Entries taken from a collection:
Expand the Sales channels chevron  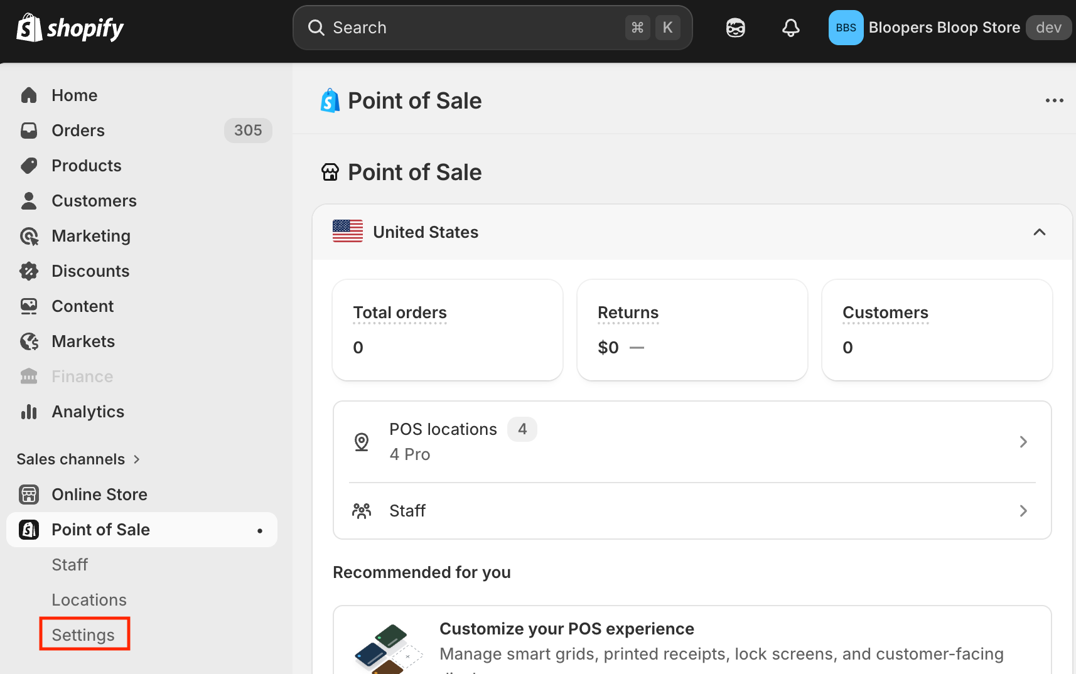137,459
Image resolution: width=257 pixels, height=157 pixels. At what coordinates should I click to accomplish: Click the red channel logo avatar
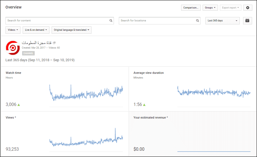(12, 48)
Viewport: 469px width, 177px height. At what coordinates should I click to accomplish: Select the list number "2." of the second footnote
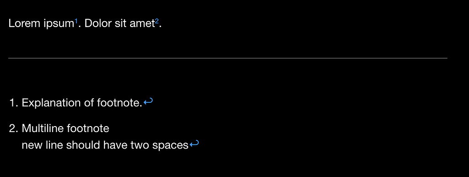pos(14,129)
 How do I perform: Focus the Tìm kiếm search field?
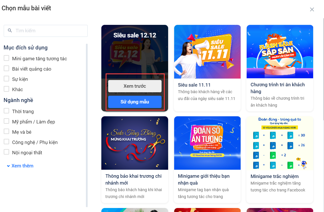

### Assigned task
Copy only the lines running from the one that holds "Image resolution: width=257" through the last line of the data, and include both of those lines. Do not copy any pictures.

### Written response
Image resolution: width=257 pixels, height=157 pixels. At what coordinates should I click to accomplish: Click the red channel logo avatar
(12, 48)
Viewport: 469px width, 177px height. At what coordinates should I click to accomplish: Select the list number "2." of the second footnote
pos(14,129)
 How do I perform: Focus the Tìm kiếm search field?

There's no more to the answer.